Ahora, la evitación de las pérdidas conlleva, evidentemente, efectos positivos, como que el agricultor, al no verse abocado a trabajar e invertir de más para producir las cantidades necesarias para recuperar la inversión y obtener un rédito, disponga de más recursos, bien para aumentar la producción, bien para su beneficio personal directo. Además, a más productos –en buen estado– en los puestos de venta, y no abandonados en el campo, precios más asequibles y un acceso más fácil por parte de los más necesitados.

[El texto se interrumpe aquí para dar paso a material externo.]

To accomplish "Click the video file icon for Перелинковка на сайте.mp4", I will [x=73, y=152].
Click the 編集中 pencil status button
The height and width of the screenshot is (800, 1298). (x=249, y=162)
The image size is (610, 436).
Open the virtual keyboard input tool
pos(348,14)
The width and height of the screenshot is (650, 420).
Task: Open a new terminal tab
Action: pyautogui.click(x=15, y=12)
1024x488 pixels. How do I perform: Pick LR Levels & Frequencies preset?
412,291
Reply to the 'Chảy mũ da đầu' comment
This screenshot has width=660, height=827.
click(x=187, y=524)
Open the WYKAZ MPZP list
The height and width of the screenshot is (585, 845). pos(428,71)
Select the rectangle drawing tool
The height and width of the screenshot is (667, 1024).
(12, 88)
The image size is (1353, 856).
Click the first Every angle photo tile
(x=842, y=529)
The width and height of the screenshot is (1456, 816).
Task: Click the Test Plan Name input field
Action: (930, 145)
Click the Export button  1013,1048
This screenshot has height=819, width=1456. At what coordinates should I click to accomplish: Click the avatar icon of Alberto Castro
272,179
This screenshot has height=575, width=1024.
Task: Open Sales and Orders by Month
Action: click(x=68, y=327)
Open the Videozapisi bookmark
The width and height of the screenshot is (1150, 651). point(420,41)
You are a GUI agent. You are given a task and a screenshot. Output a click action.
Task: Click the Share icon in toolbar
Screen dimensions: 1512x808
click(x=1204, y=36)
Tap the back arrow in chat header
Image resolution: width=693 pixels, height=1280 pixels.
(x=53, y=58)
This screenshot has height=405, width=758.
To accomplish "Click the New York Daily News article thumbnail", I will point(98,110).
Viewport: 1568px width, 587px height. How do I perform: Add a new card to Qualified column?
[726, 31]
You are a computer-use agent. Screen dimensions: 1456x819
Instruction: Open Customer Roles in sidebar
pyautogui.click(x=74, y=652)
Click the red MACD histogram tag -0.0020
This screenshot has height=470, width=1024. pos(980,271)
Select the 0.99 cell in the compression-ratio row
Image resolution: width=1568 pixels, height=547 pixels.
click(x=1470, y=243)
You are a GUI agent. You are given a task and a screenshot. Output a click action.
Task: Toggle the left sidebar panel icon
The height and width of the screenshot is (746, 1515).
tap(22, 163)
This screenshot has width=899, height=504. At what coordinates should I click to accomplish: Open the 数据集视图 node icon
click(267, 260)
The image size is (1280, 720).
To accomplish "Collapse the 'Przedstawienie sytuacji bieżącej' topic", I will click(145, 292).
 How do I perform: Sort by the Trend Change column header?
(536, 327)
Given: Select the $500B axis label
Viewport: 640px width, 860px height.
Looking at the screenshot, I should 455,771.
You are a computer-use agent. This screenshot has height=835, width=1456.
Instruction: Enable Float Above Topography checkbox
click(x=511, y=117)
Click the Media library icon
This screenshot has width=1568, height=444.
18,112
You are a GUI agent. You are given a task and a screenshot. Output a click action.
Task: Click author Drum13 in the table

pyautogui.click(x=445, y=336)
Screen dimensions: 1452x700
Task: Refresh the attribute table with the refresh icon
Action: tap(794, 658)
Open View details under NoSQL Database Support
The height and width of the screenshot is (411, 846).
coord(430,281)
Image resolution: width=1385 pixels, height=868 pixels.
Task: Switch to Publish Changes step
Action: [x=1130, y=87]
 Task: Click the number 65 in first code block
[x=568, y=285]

Una infraestructura deficiente, la utilización de envases no idóneos y la falta de almacenes refrigerados, entre otros factores, contribuyen a la pérdida de los alimentos antes de llegar al consumidor

Por último, otro que aparece como ganador es el medio ambiente. “Generalmente –afirman los expertos de la FAO– se asume que, a menos pérdidas y desperdicio de alimentos, menos se necesita producir, procesar y transportar para alimentar a la población mundial, lo que implica utilizar menos recursos naturales y que se reduzcan las emisiones de gases de efecto invernadero, así como otros impactos ambientales derivados de la gestión de los residuos”.

Un impulso desde lo público

La intervención pública en la aminoración de las pérdidas de alimentos puede adoptar diferentes formas; una de ellas, la inversión en infraestructuras que acorten las distancias y el tiempo entre los sitios de producción, almacenaje, procesado y comercialización.

De igual modo, existen iniciativas como la de brindar a los productores servicios financieros inclusivos, con créditos y seguros que les faciliten invertir en tecnología contra el desperdicio. El informe pone como ejemplo la positiva implicación del Banco Internacional de Reconstrucción y Desarrollo en la financiación del mejoramiento de los almacenes de grano en México.

Otras parten de leyes muy puntuales: en 2014, el estado de Massachusetts incluyó los alimentos en la lista de insumos con limitaciones a la hora de desecharlos. La norma establece que las compañías del sector no pueden deshacerse de más de una tonelada de materia orgánica a la semana, y que cualquier cantidad superior debe ser donada a iniciativas benéficas o a otras empresas. Como resultado, las donaciones de alimentos pasaron de 37 toneladas en 2010, a 193 en 2015.